La première réaction est donc celle du centurion, chargé du bon déroulement du supplice. Il reconnaît alors l’homme juste, innocent qu’était Jésus. Mais sa déclaration n’est pas seulement un constat : elle devient une confession de foi pour laquelle il rendit gloire à Dieu, chose surprenant dans le récit de Luc. On pourrait se demander quel dieu confesse ce soldat de l’armée romaine. Cependant, au sein du contexte de la crucifixion, dans lequel résonnent la Parole de Dieu et les supplications au Père, l’expression rendre gloire à Dieu, comme dans tout l’évangile de Luc, ne peut que concerner le Dieu d’Israël.

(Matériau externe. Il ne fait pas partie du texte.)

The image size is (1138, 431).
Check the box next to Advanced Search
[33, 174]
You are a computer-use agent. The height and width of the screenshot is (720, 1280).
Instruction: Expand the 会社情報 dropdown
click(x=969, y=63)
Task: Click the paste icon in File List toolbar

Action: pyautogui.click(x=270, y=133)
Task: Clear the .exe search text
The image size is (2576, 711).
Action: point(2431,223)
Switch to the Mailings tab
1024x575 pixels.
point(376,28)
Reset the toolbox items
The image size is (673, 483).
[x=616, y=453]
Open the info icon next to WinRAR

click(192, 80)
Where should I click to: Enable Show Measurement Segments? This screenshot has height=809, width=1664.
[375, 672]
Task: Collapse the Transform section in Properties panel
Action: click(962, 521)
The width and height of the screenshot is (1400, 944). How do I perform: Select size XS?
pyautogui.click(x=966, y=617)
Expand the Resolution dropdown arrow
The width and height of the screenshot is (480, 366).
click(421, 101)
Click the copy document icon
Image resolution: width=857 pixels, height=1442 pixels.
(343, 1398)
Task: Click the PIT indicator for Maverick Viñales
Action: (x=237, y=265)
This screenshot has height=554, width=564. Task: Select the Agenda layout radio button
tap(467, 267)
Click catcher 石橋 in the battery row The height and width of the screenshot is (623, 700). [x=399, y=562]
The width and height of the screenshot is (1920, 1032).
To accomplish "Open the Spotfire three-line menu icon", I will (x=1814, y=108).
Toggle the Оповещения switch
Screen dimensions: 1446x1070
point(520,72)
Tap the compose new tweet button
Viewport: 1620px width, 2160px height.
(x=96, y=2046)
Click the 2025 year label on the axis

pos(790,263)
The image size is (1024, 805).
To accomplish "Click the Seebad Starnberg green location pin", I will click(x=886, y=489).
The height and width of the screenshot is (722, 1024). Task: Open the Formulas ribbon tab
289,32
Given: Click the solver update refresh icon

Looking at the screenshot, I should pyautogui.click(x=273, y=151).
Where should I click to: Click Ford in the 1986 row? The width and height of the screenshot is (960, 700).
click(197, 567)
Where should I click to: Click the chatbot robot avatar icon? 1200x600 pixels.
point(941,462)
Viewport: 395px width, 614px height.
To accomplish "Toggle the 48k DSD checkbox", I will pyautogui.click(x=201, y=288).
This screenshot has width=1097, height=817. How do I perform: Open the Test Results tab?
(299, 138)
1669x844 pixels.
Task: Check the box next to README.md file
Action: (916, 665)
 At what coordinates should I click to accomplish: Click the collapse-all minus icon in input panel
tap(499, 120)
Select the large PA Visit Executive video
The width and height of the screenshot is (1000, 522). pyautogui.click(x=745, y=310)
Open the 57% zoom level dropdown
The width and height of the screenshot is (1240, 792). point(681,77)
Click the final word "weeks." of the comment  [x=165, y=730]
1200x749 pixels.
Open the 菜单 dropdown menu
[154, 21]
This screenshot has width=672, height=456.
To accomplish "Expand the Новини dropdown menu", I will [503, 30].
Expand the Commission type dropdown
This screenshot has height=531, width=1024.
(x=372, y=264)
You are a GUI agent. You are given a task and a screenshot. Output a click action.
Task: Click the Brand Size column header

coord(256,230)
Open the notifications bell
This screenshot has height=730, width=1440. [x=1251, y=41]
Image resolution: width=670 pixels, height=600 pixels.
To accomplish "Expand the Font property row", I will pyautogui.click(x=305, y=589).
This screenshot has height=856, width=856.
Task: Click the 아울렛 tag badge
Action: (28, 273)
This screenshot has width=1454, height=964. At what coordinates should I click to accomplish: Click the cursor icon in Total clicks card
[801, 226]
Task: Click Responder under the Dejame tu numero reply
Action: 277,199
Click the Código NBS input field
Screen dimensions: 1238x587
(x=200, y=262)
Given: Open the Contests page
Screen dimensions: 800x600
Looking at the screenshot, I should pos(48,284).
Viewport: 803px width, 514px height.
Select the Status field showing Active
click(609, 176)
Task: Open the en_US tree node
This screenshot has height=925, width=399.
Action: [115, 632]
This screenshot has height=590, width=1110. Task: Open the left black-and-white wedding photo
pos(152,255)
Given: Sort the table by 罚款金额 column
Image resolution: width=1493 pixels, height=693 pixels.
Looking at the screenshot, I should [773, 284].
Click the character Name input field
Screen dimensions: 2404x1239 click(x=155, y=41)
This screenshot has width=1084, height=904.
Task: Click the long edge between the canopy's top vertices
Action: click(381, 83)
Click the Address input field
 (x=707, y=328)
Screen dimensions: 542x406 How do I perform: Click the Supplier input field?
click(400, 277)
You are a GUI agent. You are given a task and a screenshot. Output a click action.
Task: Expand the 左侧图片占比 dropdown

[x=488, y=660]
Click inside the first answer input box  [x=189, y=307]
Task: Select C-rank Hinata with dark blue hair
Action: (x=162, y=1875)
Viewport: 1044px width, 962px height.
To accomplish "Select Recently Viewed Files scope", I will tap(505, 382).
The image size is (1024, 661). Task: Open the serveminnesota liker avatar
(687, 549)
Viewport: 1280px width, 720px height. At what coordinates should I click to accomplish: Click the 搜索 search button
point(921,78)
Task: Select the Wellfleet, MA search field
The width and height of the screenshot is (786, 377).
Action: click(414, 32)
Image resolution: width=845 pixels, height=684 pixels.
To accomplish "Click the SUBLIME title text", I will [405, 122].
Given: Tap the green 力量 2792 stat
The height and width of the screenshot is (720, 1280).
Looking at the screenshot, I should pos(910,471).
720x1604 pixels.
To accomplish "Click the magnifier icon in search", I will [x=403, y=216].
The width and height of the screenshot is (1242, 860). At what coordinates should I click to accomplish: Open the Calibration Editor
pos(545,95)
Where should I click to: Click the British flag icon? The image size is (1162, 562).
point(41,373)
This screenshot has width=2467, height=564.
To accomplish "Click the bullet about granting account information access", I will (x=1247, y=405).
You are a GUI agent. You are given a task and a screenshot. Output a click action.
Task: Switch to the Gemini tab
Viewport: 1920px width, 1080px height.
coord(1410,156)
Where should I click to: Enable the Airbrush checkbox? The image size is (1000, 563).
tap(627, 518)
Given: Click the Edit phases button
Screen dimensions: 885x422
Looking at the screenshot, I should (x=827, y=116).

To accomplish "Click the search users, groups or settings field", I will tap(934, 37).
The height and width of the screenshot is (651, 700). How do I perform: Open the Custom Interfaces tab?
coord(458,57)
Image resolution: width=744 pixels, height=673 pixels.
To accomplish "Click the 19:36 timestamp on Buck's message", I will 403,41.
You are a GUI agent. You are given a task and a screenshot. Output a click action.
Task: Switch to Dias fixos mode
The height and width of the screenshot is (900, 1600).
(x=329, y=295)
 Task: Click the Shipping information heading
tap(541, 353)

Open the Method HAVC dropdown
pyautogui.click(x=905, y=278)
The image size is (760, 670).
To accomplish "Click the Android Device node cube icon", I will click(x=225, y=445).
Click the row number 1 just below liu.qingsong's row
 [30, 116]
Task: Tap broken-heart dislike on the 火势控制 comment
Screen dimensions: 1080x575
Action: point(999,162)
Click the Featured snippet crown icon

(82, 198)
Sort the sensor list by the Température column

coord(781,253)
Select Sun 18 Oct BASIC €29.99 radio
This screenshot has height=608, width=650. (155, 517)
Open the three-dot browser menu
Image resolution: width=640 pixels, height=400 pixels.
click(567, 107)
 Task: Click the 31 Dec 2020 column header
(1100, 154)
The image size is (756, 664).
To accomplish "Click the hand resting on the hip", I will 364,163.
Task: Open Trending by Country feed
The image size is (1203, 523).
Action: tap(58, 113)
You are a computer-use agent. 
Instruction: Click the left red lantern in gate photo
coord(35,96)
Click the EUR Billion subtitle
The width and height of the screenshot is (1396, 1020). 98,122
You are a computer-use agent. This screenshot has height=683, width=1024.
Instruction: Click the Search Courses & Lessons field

Cette déclaration du centurion possède un double aspect. D’abord, il vient confirmer, via ce témoin de la crucifixion, l’innocence de Jésus. Mais bien plus, sa reconnaissance met en avant le juste, c’est-à-dire, celui qui est ajusté au dessein de Dieu à qui il rend gloire.
Se frappant la poitrine
La parole de foi du centurion vient en contraste avec les moqueries des soldats (23,35-38), elle constitue un retournement narratif, comme aussi le bon larron face à l’autre malfaiteur (23,39-43). Vient, ensuite, la foule. Elle était déjà présente au début du récit, jusqu’au crucifiement, silencieusement observatrice. Luc usait alors du terme peuple : 23, 27 Le peuple, en grande foule, le suivait, et : 35 le peuple restait là à observer. Ce peuple est devenu une foule nouvellement rassemblée, non plus au Temple, mais face au crucifié. Ce changement tient aussi à leur attitude. Leur contemplation de la croix, tout comme le centurion, les amène à un repentir : ils s’en retournaient en se frappant la poitrine. Leur départ est un retournement. Le geste n’est plus celui du deuil des filles de Jérusalem. Maintenant, la foule spectatrice, contemplatrice, se frappe la poitrine en signe d’un réel repentir à l’image du publicain de la parabole : 18,13 il se tenait à distance et n’osait même pas lever les yeux vers le ciel ; mais il se frappait la poitrine, en disant : Mon Dieu, prends pitié du pécheur que je suis.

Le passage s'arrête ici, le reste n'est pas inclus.